However, while your law firm or legal vendor should be acutely wary of asking for gender, you are not prohibited from guessing the gender of respondents if you know their first name. In a survey on compensation, I assigned traditionally male names to “Male” and traditionally female names to “Female.” It seems a can’t miss guess with Thomas and Michael or Susan and Penelope. If I ran into an ambiguous first name or one that was unfamiliar to me, I looked them up on their firm’s website. So, I made sure to confirm Chris and Jean and R.J or Yun Shu. If no picture or clues appear on the firm’s website, LinkedIn and other online sources typically dredge up a shore or use a revealing pronoun. Even the emails that respondents sent at the completion of the survey (see prior) often had a “she/her” usefully inserted.
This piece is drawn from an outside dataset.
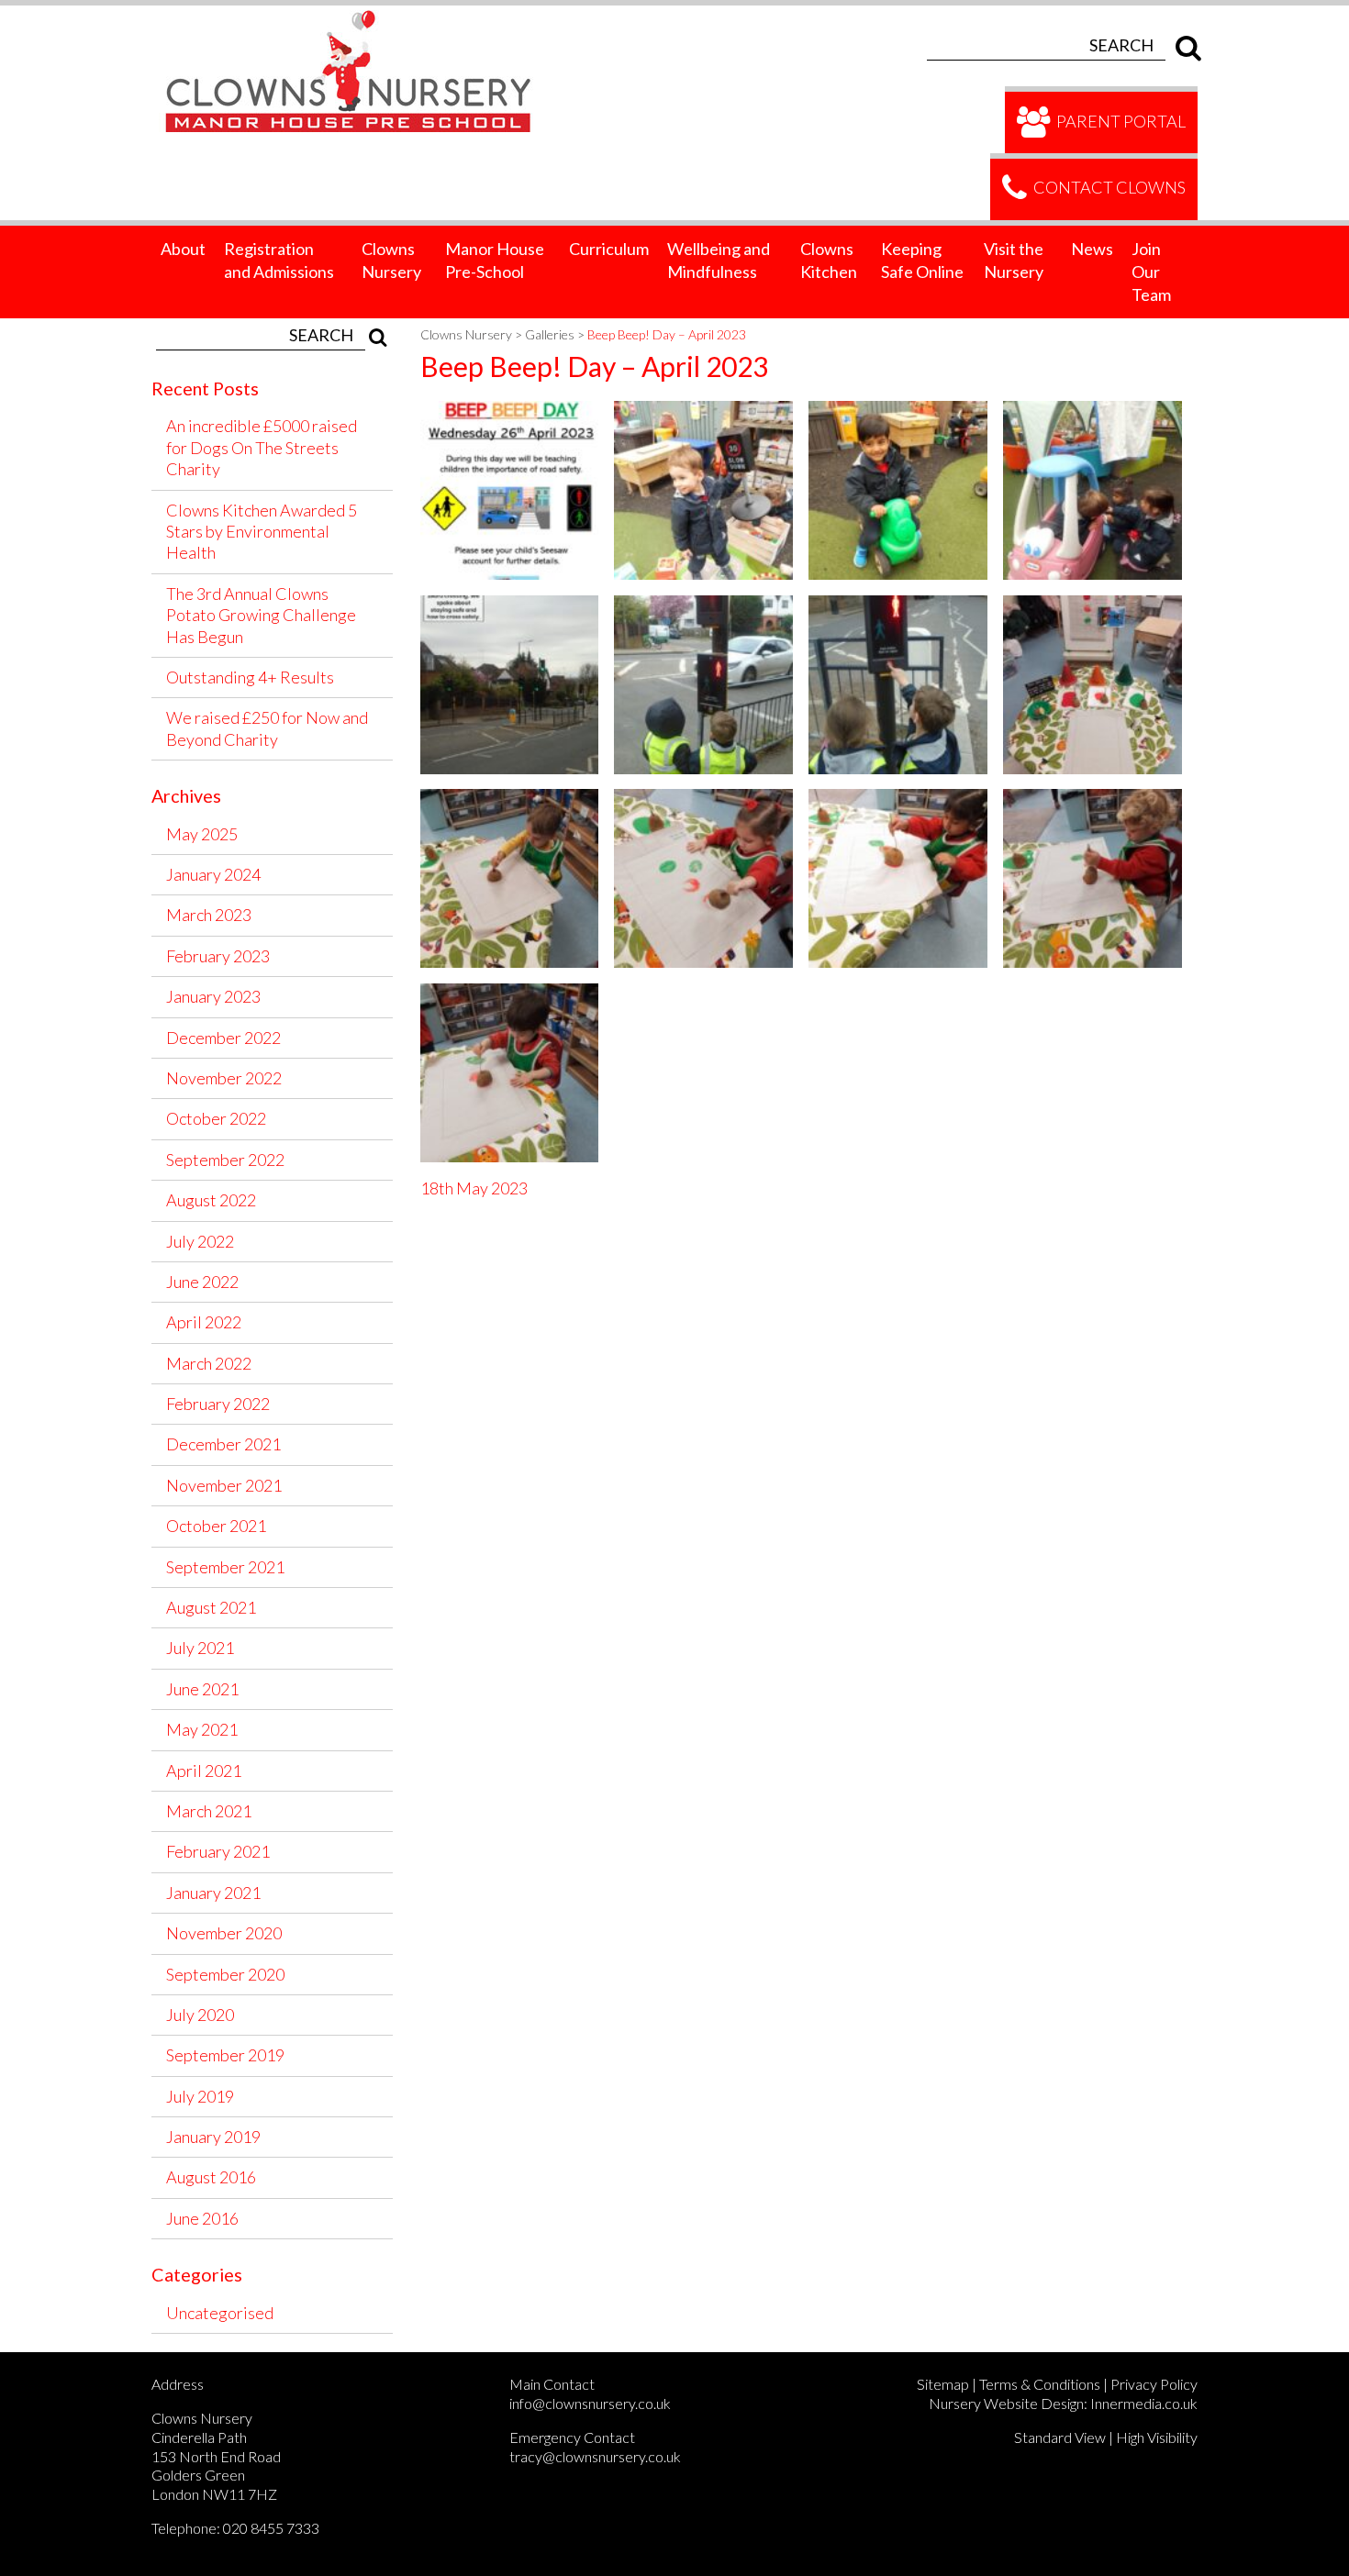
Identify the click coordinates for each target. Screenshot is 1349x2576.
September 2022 (225, 1159)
Presumably, too, if all other means of discovery had failed, I could have written the person to ask. My goal was not to disclose any individual’s personal information, or my supposition as to their gender. My goal was to aggregate data, such as median total compensation by gender.

As confirmation, we used an R library that draws on millions of census names. It attributes a probability of gender based on first names. I made sure that its probabilities fit with my assessments.
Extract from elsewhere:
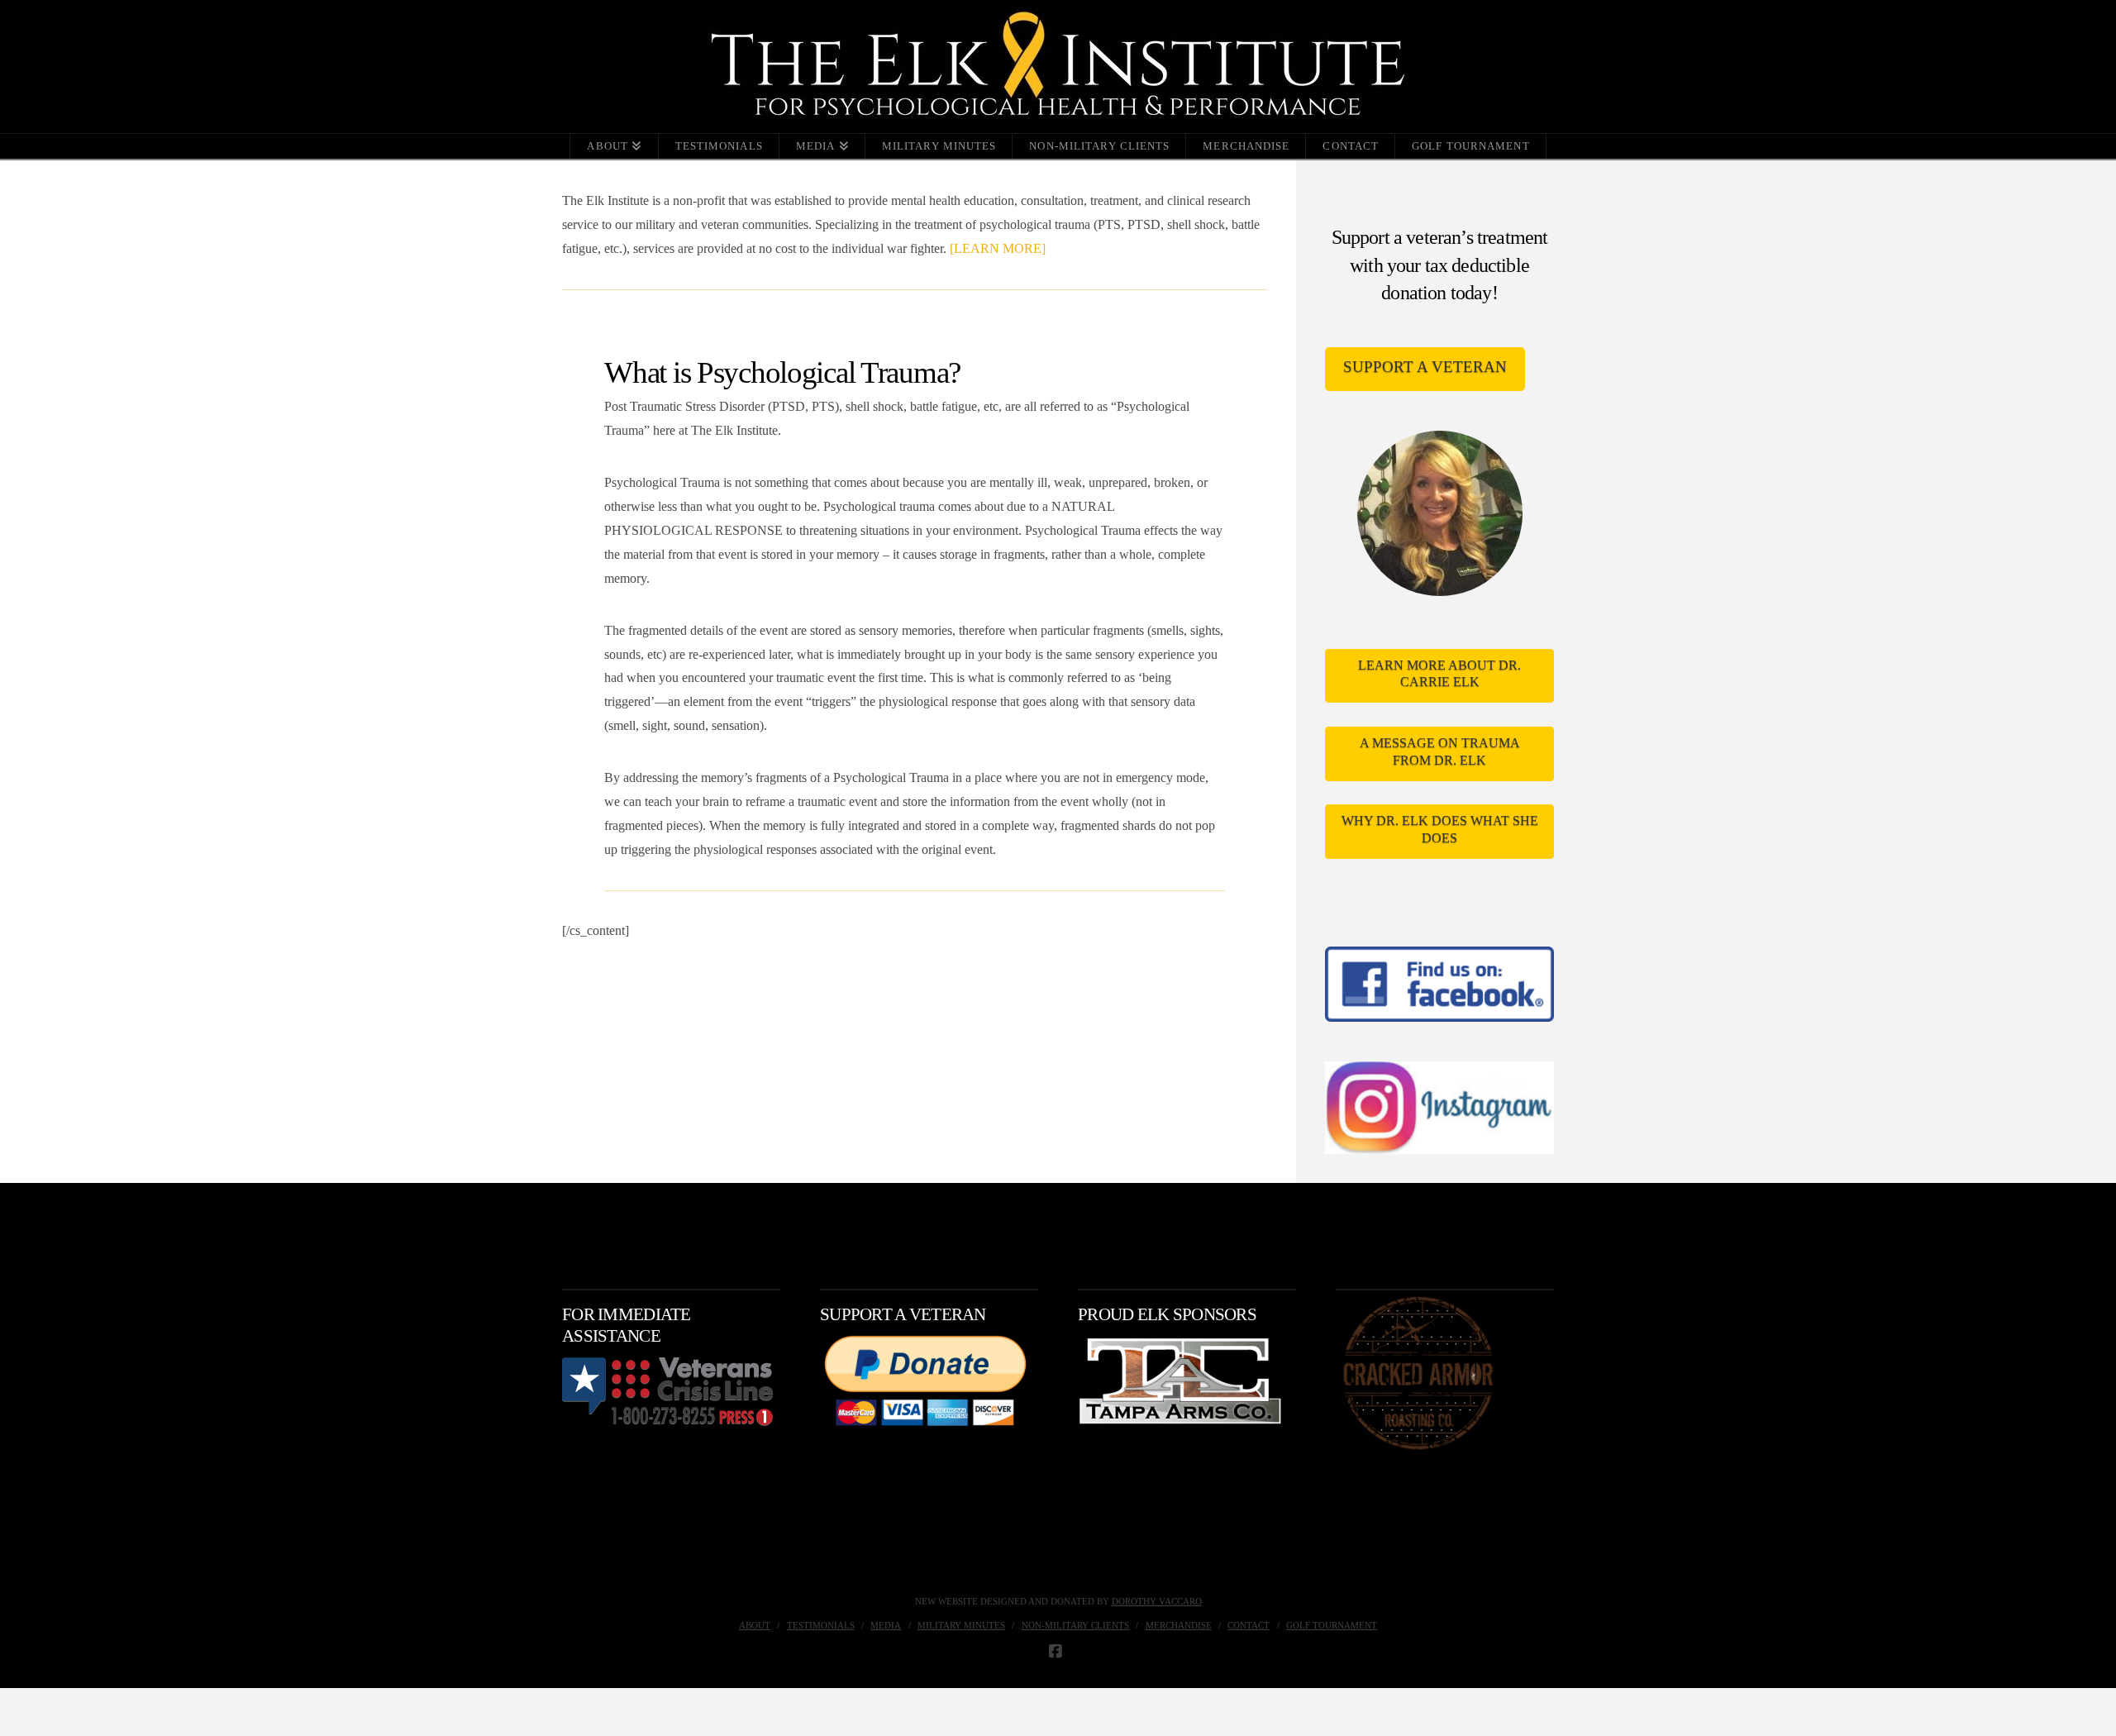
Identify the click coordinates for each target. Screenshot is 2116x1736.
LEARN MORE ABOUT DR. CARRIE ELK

Why add gender as a categorical variable (see prior) to my survey data set? First, the distribution of participants (Chief Operating Officers of U.S. law firms) according to gender has interest – are there more women than men, more recently hired women than men, a pattern of titles for woman as compared to men, higher turnover of one gender or the other, etc. Many gender-based analyses and cross-tabulations come into play.

Second, compensation differences between men and woman are always newsworthy. Whether you want your survey to be hijacked by ideological controversy is another matter.

Third, you can carry out logistic regression with the binary factor. To what degree does gender predict base, bonus, or total compensation? Finally, at one point my colleague and I wrote to all the women, pointed out that they were outnumbered by male participants, and urged them to encourage their female counterparts to take the survey. That ability to subset the respondent group paid off.